Prescription done, how about the cure?

 
Published: Tuesday 30 September 2008

When economic agenda governs public health, you get clichs instead of solutions

a 'commission on social determinants of health', set up by the World Health Organization took four years to tell us that the poor cannot expect to live 100 years as they live in the poorest physical condition and have no access to healthcare! Equity in healthcare isn't a new idea by any means. This report is eerily similar to the recommendations doled out 30 years ago by the International Conference on Primary Health Care at Alma-Ata. The current voluminous diagnosis by a 19-member team is only the latest in a series, and the prescription to the disease of global ill health remains an academic exercise only. The prescription calls for universal employment, and improved environment to cure the disease, as if the medicines and the political economy that creates the disease are mutually exclusive. The report also remains silent on how to fix the holes in current health policies of various nations.
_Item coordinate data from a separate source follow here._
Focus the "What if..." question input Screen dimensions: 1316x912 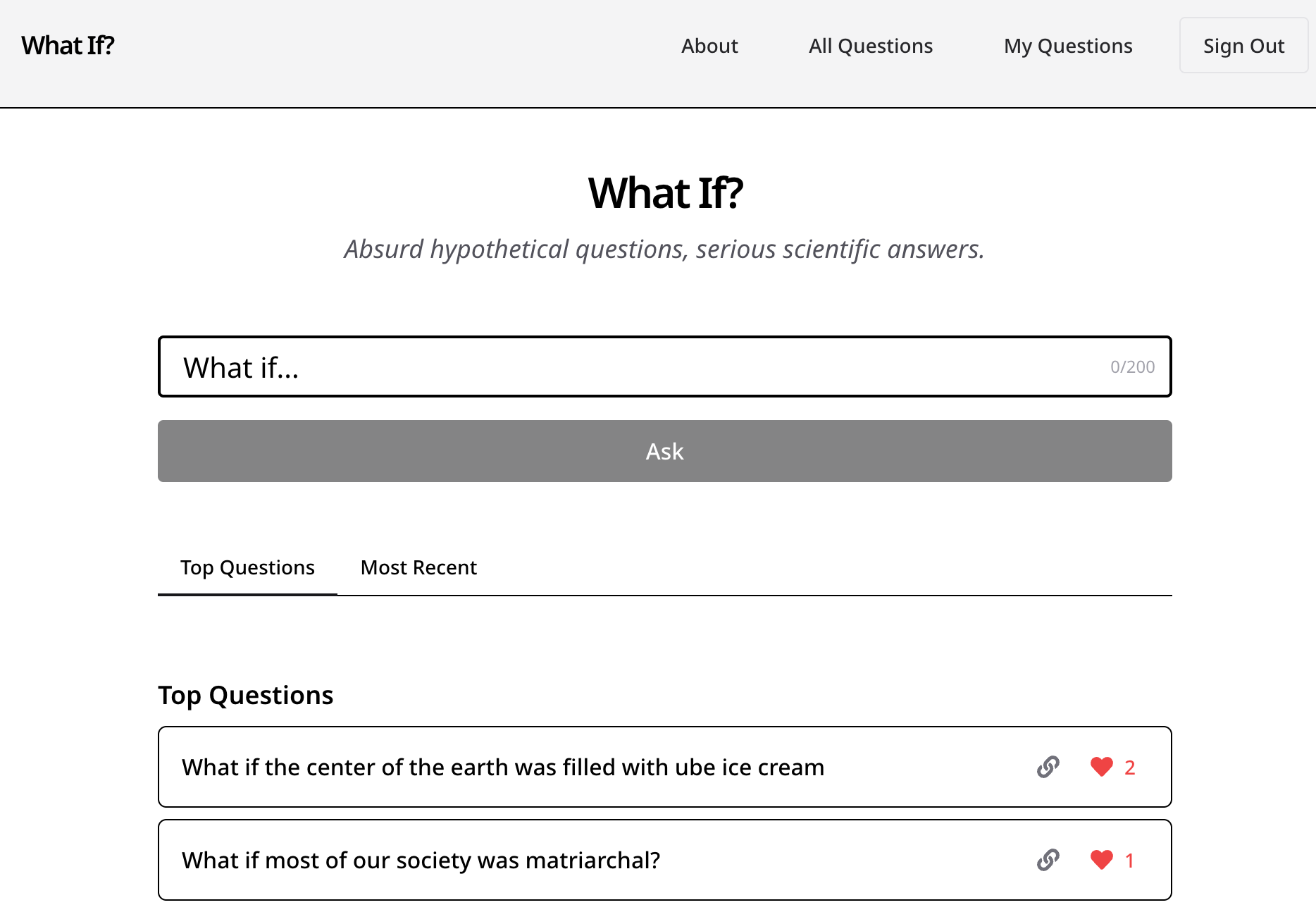tap(634, 367)
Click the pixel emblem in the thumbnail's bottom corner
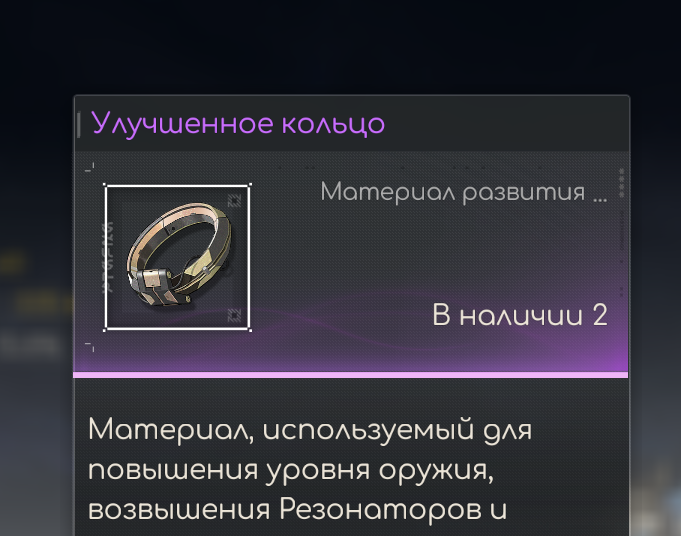This screenshot has height=536, width=681. [x=234, y=315]

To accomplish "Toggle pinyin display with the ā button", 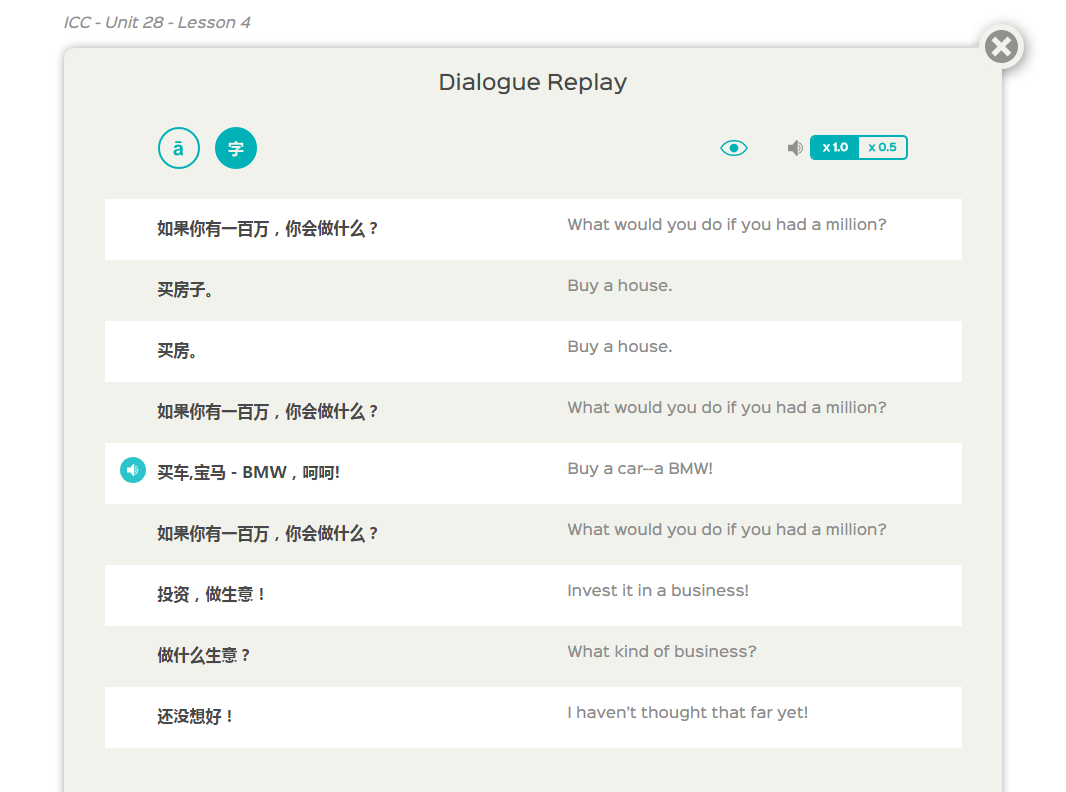I will click(179, 149).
The recommendation that health inequity can be bridged if all national and international policies are sensitive to health needs fails to digest the fact that the economic system in place creates the inequity in society in the first place. Ideally, a public health campaign should aim to stop people from using tobacco products completely. Instead, the campaigns pussyfoot the message, wrapping them in politically correct language of 'raising awareness' as governments cannot give up the revenue from the industry. Similarly, a patent regime on drugs is promoted at the behest of the World Trade Organization, although it is well known that this would hike the cost of drugs and healthcare. Even if we discount the revolutionary approach of closing inequity, there are hundreds of tools that may give poor communities confidence in basic health. These solutions are only good practices that come absolutely free, and can be applied and monitored by the community itself. But that does not happen as state policies always introduce substitutes prompted by healthcare, food and drug industries. Inability to pay for these products and services push people into the dark cycle of ill health. Governments are torn between the demands of promoting industry and promoting healthcare among the most vulnerable. who's commission would have done its job if it had addressed this conflict of interest. It did not. Another opportunity lost.